- Moserbaer CD of the film
- Directed by: Balachandra Menon
- Written by: Balachandra Menon
- Produced by: A.V.Anoop
- Starring: Jayasurya Jagathy Sreekumar Sara Alambara Rathish Rajan
- Cinematography: Jibu Jacob
- Edited by: Bhoominathan
- Music by: M. Jayachandran
- Release date: 17 April 2008;
- Country: India
- Language: Malayalam

= De Ingottu Nokkiye =

De Ingottu Nokkiye is a 2008 Indian Malayalam film by Balachandra Menon starring Jayasurya, Jagathy Sreekumar, Rathish Rajan and Sara. The film was released to negative reviews.

== Plot ==
The film is about Vettikadu Sivan, a young, intelligent man who sets out on a mission to settle a score and give a piece of his mind to his uncle Vettikadu Sadasivan who is the chief minister of the state.

To do this, Sivan hatches a plan to get the twin brother of Sadasivan who is settled in Gujarat and is an ordinary banana seller and a bit on the lesser side of intelligence.

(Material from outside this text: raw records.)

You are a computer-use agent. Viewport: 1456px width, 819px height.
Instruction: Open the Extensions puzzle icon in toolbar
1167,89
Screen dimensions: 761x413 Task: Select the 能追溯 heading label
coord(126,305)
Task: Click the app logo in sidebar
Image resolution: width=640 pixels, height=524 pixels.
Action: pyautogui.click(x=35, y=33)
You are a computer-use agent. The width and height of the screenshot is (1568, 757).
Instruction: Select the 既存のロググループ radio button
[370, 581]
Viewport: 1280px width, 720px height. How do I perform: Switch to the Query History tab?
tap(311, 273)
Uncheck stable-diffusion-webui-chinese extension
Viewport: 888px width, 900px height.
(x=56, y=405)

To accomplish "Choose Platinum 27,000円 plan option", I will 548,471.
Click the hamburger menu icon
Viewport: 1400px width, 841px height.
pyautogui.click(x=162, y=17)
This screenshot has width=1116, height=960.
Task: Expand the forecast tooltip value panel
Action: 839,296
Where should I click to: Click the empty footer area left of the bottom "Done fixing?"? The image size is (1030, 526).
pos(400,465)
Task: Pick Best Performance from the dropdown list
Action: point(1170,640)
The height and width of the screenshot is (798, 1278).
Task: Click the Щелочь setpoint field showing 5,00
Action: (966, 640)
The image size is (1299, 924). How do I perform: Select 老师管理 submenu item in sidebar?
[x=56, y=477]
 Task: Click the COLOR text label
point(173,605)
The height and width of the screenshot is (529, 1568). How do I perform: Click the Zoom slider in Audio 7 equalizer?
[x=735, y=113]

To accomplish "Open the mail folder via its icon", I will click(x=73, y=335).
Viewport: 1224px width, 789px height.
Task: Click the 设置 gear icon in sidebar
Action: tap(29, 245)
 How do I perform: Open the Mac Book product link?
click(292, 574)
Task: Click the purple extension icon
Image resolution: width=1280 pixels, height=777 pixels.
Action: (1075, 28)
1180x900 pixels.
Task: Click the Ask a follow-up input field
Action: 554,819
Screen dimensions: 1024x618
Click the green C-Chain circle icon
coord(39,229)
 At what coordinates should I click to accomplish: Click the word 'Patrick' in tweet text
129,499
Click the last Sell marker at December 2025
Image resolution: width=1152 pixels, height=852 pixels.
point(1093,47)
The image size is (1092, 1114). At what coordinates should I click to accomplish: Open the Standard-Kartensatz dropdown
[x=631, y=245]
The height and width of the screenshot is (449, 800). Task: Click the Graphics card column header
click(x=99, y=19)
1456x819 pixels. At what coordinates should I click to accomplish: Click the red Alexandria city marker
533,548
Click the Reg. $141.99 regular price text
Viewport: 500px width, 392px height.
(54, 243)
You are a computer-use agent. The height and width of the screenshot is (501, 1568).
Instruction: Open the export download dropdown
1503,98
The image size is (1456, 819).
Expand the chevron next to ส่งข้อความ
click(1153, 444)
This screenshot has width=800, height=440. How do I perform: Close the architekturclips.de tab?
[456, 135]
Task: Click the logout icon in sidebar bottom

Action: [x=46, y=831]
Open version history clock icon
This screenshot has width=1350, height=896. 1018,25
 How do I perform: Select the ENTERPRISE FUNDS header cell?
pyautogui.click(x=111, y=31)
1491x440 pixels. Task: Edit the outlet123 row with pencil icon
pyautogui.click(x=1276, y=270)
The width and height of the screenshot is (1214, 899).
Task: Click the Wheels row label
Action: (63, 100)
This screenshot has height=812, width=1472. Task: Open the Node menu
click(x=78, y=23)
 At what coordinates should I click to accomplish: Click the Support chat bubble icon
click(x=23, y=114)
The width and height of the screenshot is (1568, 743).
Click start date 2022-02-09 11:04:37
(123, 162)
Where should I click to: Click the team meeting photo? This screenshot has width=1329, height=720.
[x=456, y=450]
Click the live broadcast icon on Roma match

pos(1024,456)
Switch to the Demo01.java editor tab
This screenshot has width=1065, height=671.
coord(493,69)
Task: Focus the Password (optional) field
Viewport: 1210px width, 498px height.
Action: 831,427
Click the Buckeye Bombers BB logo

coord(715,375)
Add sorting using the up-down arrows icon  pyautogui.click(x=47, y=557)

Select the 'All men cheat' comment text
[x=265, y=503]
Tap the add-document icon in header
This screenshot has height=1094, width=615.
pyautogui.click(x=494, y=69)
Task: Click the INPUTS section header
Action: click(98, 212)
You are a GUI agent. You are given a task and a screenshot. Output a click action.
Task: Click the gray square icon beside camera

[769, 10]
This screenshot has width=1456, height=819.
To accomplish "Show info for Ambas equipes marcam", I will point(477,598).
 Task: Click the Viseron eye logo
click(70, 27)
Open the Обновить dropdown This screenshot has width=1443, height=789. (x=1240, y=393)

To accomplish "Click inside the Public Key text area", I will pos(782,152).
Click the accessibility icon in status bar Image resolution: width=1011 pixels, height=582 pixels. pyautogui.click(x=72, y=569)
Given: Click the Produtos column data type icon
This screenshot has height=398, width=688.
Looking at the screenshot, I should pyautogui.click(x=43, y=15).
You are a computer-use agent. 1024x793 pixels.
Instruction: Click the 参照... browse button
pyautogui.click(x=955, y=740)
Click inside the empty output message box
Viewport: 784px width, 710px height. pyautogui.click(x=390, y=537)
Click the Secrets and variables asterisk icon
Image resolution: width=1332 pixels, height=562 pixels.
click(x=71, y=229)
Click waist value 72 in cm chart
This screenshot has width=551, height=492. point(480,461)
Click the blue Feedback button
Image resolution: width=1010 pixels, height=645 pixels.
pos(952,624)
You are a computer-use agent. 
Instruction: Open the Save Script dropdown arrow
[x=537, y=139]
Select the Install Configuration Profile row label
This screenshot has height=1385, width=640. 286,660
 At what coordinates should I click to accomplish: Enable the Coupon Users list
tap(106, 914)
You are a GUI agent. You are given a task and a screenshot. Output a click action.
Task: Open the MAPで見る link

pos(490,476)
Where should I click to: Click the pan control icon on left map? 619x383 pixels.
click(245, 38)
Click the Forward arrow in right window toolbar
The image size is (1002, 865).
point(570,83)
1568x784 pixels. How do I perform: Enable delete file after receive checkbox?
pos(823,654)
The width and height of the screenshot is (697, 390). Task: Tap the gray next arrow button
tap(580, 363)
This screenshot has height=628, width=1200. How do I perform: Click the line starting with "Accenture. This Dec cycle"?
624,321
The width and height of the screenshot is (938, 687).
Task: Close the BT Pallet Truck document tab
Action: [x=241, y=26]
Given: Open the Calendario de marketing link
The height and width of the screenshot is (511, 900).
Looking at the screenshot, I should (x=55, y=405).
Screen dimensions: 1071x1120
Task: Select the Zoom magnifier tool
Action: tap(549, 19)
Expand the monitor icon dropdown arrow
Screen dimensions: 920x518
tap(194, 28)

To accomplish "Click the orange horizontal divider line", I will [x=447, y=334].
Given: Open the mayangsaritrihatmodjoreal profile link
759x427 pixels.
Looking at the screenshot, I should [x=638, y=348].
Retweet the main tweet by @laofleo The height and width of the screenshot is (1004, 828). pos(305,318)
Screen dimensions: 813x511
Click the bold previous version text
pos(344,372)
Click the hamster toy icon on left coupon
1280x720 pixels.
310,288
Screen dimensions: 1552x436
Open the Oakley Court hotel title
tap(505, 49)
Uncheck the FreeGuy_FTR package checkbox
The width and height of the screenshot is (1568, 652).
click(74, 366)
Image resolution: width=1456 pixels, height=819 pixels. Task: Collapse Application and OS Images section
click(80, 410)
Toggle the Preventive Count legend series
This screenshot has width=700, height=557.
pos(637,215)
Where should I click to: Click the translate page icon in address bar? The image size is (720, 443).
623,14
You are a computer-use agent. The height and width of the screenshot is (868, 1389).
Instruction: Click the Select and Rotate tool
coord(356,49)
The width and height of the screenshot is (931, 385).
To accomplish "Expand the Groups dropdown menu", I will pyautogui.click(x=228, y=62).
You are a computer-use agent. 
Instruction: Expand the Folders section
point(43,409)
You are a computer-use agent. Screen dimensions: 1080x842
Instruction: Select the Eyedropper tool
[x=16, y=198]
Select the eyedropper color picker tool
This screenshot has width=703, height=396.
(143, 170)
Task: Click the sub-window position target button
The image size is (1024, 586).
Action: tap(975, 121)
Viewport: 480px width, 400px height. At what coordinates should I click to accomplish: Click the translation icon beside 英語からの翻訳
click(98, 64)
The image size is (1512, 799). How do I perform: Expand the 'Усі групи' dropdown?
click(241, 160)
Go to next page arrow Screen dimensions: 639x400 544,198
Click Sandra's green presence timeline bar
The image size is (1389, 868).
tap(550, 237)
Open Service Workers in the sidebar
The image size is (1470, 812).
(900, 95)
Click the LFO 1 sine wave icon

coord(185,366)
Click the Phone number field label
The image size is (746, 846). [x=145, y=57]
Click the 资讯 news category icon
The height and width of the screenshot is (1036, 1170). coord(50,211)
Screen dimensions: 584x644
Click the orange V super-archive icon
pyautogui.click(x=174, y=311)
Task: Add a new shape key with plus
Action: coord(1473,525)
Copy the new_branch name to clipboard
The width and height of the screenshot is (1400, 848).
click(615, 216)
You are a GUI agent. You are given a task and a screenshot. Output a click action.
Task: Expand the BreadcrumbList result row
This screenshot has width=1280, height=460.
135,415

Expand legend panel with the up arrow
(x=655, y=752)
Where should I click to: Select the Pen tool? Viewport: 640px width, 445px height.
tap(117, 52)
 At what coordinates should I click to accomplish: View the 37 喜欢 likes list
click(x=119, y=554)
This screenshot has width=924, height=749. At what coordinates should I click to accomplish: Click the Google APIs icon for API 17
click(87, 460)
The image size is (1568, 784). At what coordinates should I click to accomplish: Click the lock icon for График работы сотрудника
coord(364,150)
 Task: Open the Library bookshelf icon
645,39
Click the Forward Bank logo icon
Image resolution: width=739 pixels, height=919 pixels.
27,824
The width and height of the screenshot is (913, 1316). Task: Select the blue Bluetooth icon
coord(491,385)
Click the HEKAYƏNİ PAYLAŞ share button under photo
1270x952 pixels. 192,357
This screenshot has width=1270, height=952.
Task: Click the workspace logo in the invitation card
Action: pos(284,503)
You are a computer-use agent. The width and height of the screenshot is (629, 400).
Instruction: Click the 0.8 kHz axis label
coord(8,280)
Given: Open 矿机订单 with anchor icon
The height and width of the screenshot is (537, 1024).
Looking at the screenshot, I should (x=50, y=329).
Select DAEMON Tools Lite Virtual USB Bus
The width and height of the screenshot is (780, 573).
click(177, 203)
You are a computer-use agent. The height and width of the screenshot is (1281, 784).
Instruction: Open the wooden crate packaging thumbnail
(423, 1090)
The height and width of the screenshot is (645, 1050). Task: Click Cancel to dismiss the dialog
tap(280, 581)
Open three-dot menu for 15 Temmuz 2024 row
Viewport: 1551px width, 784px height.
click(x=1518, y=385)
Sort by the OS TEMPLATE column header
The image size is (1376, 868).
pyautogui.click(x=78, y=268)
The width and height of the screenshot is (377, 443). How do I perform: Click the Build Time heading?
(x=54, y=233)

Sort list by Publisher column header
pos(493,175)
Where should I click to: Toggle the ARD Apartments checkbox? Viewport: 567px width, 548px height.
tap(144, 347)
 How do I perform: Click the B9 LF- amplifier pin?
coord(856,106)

Sivan gets the banana seller to his state, valiantly kidnaps the real chief minister with the support of his friends, and puts the duplicate in his place. From then on, he keeps guiding the dummy chief minister at all points and the dummy is busy trying to locate his lost love Ammu whom he has adored for a long time.

== Soundtrack ==
The soundtrack of the film was composed by M. Jayachandran and lyrics were by Gireesh Puthenchery. The songs are sung by Jassie Gift and Sangeethaa-Sangeetha Sajith.